The unapologetic apology. It’s a thing. It’s a pretty common thing, actually, and I hate it. Rob Ford just issued an unapologetic apology to Toronto Star reporter Daniel Dale for implying he was a pedophile on national TV… and Dale has rightly rejected it, and will continue suing the mayor.
Megyn Kelly, on Fox News, went on a bizarre rant concerning the ethnicity of Jesus Christ and Santa Claus was was required to issue an unapologetic apology which included the phrase “as I’ve learned in the past two days, that is far from settled.” (No Megyn, it is settled: Christ was a semitic Jew, and St. Nicholas was a Greek; both of them were probably pretty swarthy. In any case, I’m not entirely clear what their skin tone has to do with their respective impacts on history.)

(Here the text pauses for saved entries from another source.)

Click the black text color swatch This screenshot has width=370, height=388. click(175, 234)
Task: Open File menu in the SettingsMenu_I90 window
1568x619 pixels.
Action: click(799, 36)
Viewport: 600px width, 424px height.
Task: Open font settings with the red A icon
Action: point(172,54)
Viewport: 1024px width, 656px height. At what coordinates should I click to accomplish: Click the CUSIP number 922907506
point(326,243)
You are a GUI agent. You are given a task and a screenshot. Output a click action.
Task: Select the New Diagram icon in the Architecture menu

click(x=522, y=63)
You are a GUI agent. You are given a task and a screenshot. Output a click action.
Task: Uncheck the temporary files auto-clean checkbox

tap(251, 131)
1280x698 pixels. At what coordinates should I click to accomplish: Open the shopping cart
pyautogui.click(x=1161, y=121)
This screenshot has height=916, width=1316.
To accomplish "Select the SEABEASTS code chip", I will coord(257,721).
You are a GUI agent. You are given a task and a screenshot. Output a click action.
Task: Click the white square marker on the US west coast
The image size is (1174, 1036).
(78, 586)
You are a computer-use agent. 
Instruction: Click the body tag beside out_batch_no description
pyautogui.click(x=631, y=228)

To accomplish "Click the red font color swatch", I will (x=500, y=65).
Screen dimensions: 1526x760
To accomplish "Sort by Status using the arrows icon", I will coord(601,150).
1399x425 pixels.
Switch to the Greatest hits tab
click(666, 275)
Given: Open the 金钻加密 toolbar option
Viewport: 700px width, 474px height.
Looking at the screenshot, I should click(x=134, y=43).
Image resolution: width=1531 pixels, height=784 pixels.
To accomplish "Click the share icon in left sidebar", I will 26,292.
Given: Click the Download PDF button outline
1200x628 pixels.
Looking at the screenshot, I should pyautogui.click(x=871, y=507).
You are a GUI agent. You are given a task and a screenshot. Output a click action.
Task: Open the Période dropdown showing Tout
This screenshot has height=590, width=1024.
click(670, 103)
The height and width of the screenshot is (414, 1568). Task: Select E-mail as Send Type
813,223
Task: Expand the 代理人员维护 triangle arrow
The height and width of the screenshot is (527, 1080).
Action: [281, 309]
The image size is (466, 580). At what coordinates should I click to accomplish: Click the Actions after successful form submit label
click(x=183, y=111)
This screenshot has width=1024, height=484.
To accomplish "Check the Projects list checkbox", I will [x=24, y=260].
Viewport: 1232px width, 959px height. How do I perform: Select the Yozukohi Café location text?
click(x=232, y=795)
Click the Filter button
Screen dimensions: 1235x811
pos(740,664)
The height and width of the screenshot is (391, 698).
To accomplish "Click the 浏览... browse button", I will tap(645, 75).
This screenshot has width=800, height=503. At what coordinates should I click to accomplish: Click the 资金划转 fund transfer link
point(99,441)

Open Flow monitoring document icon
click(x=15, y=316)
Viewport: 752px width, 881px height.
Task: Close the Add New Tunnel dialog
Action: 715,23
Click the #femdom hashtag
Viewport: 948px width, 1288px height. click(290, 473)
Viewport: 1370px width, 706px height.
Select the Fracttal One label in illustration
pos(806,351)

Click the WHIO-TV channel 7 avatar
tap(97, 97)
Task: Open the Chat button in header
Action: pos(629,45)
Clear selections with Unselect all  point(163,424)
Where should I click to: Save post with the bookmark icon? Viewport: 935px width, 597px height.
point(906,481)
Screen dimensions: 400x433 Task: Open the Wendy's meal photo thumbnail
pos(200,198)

There are innumerable examples of unapologetic apologies in our modern culture, typically issued by politicians or public figures who messed up (or just got caught) and who are mainly apologizing for the sake of appearances. A good rule of thumb: when an apology contains the words “I apologize if…” then this is an unapologetic apology. You can tune the rest out.
My opinion is, if you fuck up, you fix it. Often, that fixing requires acknowledging that you screwed up, acknowledging the other person’s feelings, and then taking concrete steps to resolve the error. An apology may contain an explanation, but it should never include an excuse. So when you say, as Rob Ford recently did, that you’re “sorry” and then in the very next breath blame somebody else — i.e. “the word I did not say has been ascribed to me by the media” — then you’re making excuses and not apologizing.
(But then Rob Ford has never been particularly sincere in his apologies, has he?)
This cultural habit of issuing unapologetic apologies has really watered down the meaning of the words “I’m sorry”. It’s become a throwaway gesture, meaningless and shallow. And that’s what I hate about it. The words no longer mean anything… you have to show your remorse through action. And I don’t see a lot of that in our culture. There’s a lot of talk and not much follow-through.
For the record, I apologize when I fuck up, and I try not to apologize unless I mean it. If you think I’ve done something wrong and I’m not apologizing for it, that’s because I’m pretty sure I’m in the right. You’re going to have to convince me that I was wrong… and you’re just going to have to trust that I’ve got enough self-respect and honesty to acknowledge it. Anything else is just making noise.